Les places européennes accentuent leur baisse avec les banques
Les principales Bourses européennes ont débuté la semaine en repli après un week-end marqué par la poursuite des combats en Ukraine, de nouvelles sanctions économiques visant la Russie et la décision de Vladimir Poutine, le président russe, de placer la force de dissuasion nucléaire russe en état d’alerte de combat, un enchaînement de facteurs exceptionnels qui attise l’aversion au risque. Les obligations souveraines se sont redressées et les matières premières, dont le pétrole et le gaz, ont bondi dans ce contexte.
À Paris, le CAC 40 a fini en repli de 1,39% à 6.658,83 points après avoir cédé plus de 3% en séance.
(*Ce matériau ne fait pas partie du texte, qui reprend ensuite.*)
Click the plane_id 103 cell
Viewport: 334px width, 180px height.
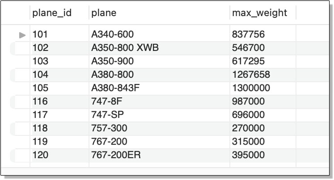click(59, 61)
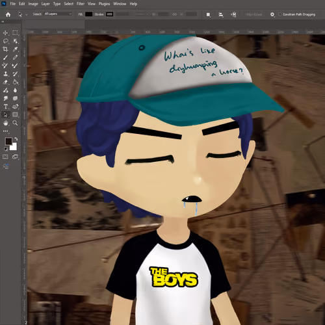Click the Home icon in options bar
325x325 pixels.
click(x=8, y=14)
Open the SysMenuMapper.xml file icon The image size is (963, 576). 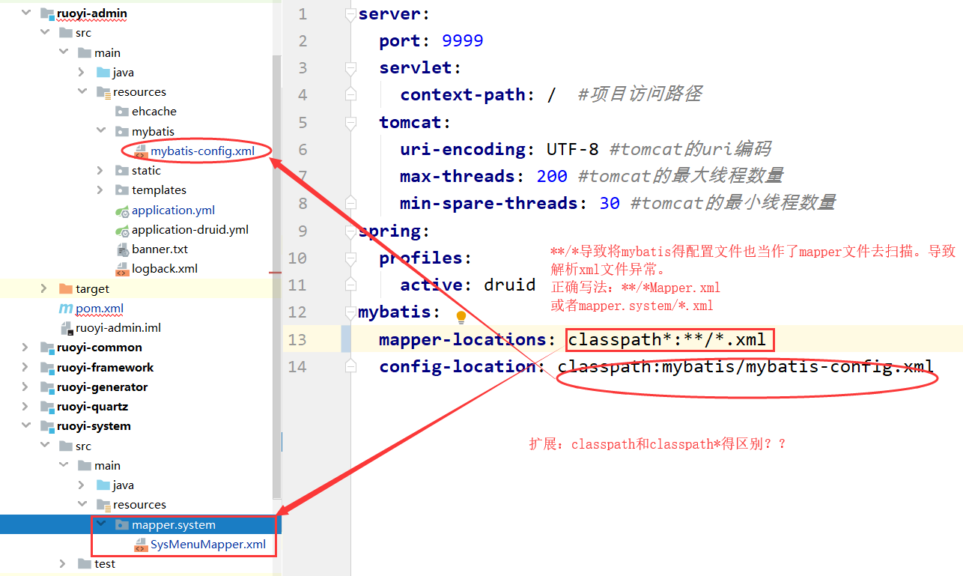point(139,545)
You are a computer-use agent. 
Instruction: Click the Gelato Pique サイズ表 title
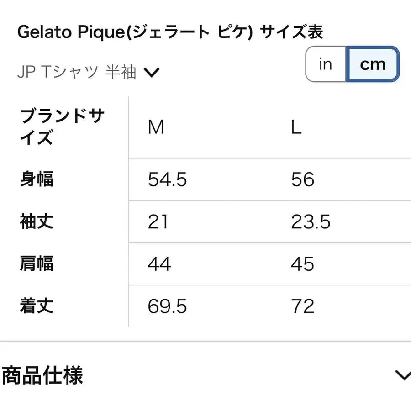(170, 32)
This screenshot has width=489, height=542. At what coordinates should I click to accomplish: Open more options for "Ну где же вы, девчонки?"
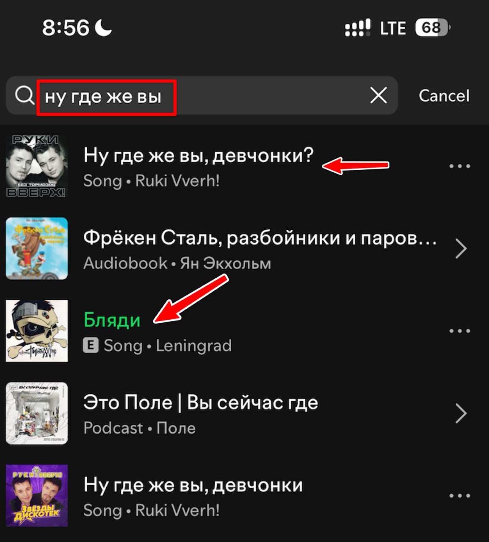(460, 166)
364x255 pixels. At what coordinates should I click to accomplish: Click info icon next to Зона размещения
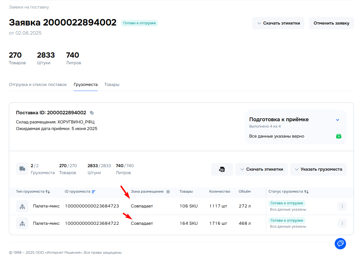coord(168,192)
Le Footsie britannique a reculé de 0,42% et le Dax allemand de 0,73%. L’indice EuroStoxx 50 a perdu 1,17%, le FTSEurofirst 300 0,21% et le Stoxx 600 0,09%.
Sur les marchés de taux, les rendements des emprunts d’Etat, qui bénéficient de leur caractère refuge, se détendent. Celui du Bund 10 ans baisse de 6 points de base (pb), à 0,17%. Le rendement de l’emprunt américain à 10 ans recule de 5 pb, à 1,91%.
Les prix de l’énergie s’envolent alors que les opérateurs craignent une riposte de la Russie sur l’offre de gaz; entre autres. Le cours du baril de Brent regagne 5% et passe au-dessus des 100 dollars à 102,40 dollars. Le prix du gaz s’envole de 36% en Europe.
Les marchés russes sont en pleine déroute. Le rouble s’effondre de 35% à un plus bas historique de 112 face au dollar. La banque centrale russe a relevé son principal taux directeur de 10,5 points à 20% et mis en place des contrôles de change. Les autorités ont interdit aux investisseurs étrangers la vente d’actions russes. L’ouverture du marché obligataire a été décalée.